O efeito conjugado da especulação imobiliária, do desemprego, da subida generalizada do custo de vida e de uma maior pressão fiscal, obrigará cada um de nós a fazer melhor as contas domésticas e a eleger com muito mais cuidado as prioridades de investimento. Se o barril de petróleo chegar aos 400 dólares em 2017 (não nos esqueçamos que o preço do barril multiplicou por 6 na década que vai de 1997 a 2007), e o litro de gasolina sem chumbo 95 não custar menos de 2,6 euros, os centros urbanos e todas as principais interfaces de transportes urbanos e suburbanos tornar-se-ão muito mais atractivos do que já hoje são. A especulação imobiliária aumentará ainda mais, assim como a actividade de construção nos referidos polarizadores urbanos. Se não houver entretanto nem visão estratégica nem planeamento adequados por parte dos poderes autárquicos e autoridades municipais, as complicações poderão ser mais do que muitas.

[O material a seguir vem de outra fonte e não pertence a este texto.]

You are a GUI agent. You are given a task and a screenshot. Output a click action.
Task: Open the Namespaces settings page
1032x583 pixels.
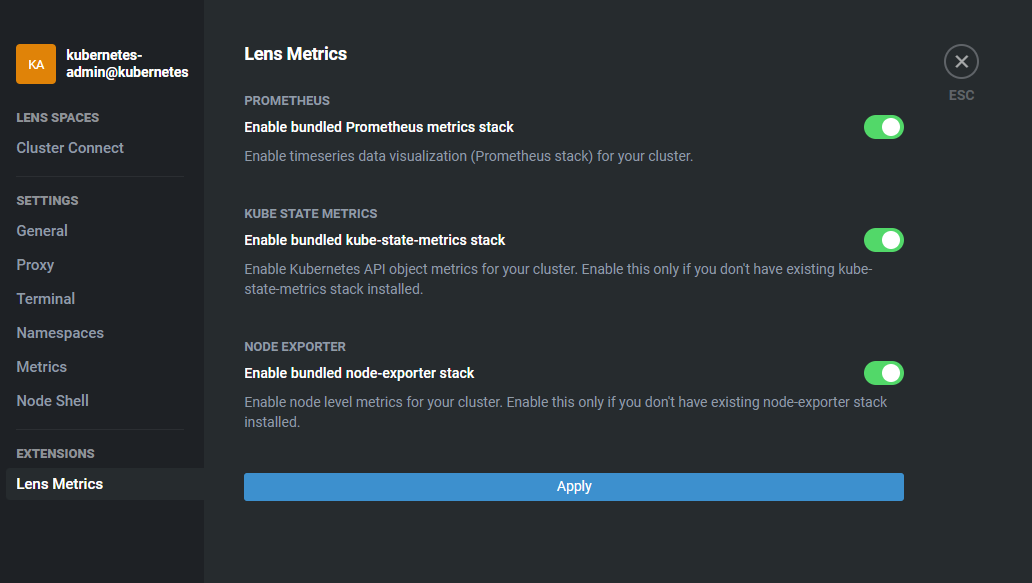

A nossa visão do Grande Estuário assenta basicamente em três previsões: que vamos gastar mais combustíveis fósseis no futuro imediato antes de os consumos globais começaram inexoravelmente a decair; que vai haver uma transição apressada e dolorosa das actuais energias carbónicas para sistemas energéticos renováveis (e nucleares de terceira e quarta geração?); e que durante tal transição boa parte dos subúrbios poderão implodir, originando o repovoamento e aumento de densidade demográfica das velhas cidades.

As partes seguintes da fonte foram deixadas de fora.